Irritability at work is not a new phenomenon, but after a year of uncertainty, isolation and home working, it is unsurprising that workers in the UK are feeling frustrated.
However, this sense of irritability can leave workers feeling disengaged and unproductive – not only those that are feeling the frustration but for the team members who are subject to or witness irritable behaviour. As leaders and influencers within the workplace, it is the responsibility of managers to address the root causes, even when workers aren’t immediately open about their feelings. Tony Gregg, Chief Executive at Anthony Gregg Partnership, a high-end executive search firm, shares his recommendations on what managers can do to help lift the mood in the workplace and prevent irritability from taking hold.
Talk to your employees
To understand what might be the source or cause of irritability for your team, you have to talk to the people on your team. ‘Checking in’ rather than ‘checking on’ employees regularly will help them feel more connected with work and will help them to offload any concerns as they arise. Try not to limit communication to email, as direct communications with employees by phone or video call enables managers to identify their employees’ tone and expressions. Being able to notice the behaviours and signs of struggle means being able to resolve issues sooner.
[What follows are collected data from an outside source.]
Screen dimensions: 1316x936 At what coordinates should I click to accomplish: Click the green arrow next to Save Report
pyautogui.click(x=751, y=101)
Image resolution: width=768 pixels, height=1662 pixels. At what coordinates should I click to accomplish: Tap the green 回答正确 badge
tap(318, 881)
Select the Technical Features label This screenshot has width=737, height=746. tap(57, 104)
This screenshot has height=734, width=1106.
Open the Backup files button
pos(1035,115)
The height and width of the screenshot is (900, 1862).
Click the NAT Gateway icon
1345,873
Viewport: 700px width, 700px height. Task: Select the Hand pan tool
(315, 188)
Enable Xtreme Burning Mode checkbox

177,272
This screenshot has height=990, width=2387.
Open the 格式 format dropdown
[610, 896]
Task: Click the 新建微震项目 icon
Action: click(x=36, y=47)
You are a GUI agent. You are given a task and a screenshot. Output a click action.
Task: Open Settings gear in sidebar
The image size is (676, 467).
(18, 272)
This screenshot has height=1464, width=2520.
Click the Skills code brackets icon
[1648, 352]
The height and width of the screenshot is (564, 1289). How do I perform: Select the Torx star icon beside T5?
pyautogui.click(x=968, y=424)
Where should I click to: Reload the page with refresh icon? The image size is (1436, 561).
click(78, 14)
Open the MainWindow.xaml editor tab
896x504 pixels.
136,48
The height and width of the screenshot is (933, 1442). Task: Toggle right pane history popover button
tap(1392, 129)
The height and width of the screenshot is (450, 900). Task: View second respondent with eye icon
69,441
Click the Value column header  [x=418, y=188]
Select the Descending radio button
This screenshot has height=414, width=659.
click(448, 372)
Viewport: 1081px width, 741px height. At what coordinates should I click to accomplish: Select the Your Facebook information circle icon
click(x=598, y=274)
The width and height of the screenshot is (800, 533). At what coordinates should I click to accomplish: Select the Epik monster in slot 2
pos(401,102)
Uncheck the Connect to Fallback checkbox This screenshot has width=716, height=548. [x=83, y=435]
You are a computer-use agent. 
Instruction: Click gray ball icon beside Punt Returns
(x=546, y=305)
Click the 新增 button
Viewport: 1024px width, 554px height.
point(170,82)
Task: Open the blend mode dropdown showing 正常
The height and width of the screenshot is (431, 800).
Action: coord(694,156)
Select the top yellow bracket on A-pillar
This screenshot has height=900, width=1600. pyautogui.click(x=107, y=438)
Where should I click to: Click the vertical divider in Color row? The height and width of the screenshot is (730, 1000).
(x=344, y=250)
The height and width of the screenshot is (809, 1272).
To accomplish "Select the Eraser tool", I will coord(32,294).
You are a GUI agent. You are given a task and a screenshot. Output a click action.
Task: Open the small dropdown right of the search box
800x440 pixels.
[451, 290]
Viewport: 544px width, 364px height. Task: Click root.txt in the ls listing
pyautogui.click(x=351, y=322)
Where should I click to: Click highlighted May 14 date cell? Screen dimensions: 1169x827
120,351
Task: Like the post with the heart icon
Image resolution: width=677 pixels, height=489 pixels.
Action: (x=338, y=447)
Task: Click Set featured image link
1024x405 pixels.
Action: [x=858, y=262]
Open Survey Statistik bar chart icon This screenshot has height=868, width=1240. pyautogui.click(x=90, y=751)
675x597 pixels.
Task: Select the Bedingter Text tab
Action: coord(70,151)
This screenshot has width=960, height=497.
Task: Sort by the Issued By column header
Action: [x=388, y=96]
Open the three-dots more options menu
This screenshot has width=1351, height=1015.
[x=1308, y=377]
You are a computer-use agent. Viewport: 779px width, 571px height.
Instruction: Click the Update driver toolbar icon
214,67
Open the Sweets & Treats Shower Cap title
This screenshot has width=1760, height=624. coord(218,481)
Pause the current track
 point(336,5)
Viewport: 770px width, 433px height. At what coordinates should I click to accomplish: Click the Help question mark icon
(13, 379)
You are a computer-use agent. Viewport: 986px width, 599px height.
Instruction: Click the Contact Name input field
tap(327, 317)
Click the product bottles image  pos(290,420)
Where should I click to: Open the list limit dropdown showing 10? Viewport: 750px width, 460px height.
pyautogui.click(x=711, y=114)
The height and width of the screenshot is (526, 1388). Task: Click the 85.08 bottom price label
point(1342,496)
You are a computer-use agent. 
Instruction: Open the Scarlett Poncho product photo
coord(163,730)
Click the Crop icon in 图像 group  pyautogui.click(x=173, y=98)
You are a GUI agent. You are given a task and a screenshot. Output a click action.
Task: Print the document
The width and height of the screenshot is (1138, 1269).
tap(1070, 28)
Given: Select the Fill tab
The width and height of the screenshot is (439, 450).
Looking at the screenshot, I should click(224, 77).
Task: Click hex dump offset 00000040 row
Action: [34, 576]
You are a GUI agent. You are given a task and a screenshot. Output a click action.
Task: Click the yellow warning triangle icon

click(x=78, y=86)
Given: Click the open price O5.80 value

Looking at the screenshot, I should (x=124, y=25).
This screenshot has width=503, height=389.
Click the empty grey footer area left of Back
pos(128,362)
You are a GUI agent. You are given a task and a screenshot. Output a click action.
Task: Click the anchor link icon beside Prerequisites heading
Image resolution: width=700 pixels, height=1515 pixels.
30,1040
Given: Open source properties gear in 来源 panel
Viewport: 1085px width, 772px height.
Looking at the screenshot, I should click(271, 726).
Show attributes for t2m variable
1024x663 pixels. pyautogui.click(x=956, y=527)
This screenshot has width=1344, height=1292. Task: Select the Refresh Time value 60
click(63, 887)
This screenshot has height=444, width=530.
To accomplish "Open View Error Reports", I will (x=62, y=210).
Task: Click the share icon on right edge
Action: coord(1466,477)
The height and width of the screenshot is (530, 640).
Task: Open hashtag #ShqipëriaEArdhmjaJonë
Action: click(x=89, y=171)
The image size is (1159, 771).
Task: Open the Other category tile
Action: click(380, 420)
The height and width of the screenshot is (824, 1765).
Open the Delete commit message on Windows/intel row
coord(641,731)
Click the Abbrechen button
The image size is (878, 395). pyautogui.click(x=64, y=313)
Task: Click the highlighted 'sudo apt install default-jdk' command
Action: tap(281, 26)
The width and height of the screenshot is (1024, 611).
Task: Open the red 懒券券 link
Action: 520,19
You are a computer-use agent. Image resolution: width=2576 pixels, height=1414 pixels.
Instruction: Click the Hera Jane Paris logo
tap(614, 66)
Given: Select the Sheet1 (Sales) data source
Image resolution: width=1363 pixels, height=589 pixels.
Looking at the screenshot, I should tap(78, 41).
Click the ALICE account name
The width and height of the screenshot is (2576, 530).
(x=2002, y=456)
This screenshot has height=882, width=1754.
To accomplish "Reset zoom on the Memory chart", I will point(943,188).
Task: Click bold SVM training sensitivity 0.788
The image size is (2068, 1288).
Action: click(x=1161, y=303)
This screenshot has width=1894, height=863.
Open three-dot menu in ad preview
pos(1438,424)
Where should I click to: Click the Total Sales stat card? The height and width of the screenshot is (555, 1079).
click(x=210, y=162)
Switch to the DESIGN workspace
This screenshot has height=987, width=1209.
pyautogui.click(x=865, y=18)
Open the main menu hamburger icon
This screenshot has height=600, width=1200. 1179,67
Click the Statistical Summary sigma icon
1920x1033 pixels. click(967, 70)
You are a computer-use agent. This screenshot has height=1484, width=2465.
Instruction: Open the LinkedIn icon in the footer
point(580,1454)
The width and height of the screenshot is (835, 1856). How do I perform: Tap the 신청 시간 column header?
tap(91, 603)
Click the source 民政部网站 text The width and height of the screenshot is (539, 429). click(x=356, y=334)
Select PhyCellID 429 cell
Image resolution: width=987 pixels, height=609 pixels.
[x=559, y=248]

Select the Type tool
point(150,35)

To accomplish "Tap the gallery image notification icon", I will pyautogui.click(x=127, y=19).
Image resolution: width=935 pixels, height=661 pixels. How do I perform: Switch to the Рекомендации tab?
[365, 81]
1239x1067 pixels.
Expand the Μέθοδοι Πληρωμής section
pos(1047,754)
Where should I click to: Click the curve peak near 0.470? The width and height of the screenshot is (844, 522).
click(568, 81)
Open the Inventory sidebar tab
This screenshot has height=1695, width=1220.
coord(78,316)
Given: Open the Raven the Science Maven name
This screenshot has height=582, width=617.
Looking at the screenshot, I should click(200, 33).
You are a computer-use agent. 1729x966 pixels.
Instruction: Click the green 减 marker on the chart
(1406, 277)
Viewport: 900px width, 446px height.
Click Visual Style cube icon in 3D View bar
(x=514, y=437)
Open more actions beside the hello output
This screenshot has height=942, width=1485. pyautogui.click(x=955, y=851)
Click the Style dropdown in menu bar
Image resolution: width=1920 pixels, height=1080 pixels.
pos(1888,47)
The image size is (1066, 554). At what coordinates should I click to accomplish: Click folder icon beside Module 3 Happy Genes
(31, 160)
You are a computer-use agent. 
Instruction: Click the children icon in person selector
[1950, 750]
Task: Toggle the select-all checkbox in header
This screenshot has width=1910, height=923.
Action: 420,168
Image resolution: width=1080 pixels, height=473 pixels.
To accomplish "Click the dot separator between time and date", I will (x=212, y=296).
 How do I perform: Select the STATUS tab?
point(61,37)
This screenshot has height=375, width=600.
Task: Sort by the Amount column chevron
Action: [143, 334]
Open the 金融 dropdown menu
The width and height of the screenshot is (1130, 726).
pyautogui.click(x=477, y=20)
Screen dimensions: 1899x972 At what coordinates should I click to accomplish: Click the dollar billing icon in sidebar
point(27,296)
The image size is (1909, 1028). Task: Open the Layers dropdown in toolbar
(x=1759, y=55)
The conversation about emotions at work needs to be two-sided. For employees to feel comfortable opening up to you, they need to know that you are approachable. Opening up a conversation with your team letting them know that they can reach out to you if and when they feel irritated is the first step.
Set good working practices
Building a working environment that fosters a good work-life balance is another key to reducing irritability in the workplace. Long working hours and lack of social interaction lead to a poor-work life balance and fatigue that can trigger irritability at work.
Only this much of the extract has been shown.